[Saved entries]
"""
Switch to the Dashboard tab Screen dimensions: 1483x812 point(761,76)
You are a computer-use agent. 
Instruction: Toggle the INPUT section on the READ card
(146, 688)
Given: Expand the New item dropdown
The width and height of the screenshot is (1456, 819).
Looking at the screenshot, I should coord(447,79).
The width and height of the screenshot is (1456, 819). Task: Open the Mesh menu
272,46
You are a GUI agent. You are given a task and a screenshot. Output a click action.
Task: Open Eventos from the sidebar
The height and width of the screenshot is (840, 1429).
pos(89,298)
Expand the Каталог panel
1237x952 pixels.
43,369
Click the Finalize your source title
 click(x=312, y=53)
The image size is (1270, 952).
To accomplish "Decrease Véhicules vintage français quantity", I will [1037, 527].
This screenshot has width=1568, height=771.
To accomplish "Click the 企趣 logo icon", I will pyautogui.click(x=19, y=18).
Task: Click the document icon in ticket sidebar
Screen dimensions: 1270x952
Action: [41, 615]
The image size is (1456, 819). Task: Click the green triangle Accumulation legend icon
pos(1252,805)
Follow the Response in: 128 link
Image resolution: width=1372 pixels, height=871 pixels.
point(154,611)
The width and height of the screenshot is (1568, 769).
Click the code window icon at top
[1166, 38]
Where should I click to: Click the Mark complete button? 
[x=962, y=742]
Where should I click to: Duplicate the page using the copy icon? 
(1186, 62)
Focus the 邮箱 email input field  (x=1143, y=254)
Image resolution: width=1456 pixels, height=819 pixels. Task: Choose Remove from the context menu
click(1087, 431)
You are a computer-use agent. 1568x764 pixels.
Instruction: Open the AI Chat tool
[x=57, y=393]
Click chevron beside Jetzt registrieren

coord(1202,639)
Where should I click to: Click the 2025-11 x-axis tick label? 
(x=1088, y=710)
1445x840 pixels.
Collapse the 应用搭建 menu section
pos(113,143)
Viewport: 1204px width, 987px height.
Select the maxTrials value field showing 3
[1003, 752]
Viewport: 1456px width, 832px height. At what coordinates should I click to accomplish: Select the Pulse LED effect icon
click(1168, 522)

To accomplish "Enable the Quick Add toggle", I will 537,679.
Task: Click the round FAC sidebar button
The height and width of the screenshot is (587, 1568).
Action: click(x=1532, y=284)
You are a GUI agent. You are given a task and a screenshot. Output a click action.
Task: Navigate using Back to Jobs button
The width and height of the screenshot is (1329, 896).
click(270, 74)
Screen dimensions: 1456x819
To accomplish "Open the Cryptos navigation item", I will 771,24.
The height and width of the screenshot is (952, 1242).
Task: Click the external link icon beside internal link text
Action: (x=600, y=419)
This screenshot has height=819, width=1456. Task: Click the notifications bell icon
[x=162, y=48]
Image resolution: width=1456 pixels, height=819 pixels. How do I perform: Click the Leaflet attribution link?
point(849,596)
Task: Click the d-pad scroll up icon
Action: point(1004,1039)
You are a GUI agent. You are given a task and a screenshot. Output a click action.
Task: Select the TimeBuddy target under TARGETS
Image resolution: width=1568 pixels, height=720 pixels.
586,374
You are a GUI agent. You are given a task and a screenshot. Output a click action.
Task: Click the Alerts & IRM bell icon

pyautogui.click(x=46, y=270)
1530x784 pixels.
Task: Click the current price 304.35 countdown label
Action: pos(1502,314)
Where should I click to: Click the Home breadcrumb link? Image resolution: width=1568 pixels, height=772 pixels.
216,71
"""
Exercise instructions: Nothing but the lines with "sidebar" should be returned, copied from the entries above.

Solution to this exercise:
Task: Open Eventos from the sidebar
Task: Click the document icon in ticket sidebar
Task: Click the round FAC sidebar button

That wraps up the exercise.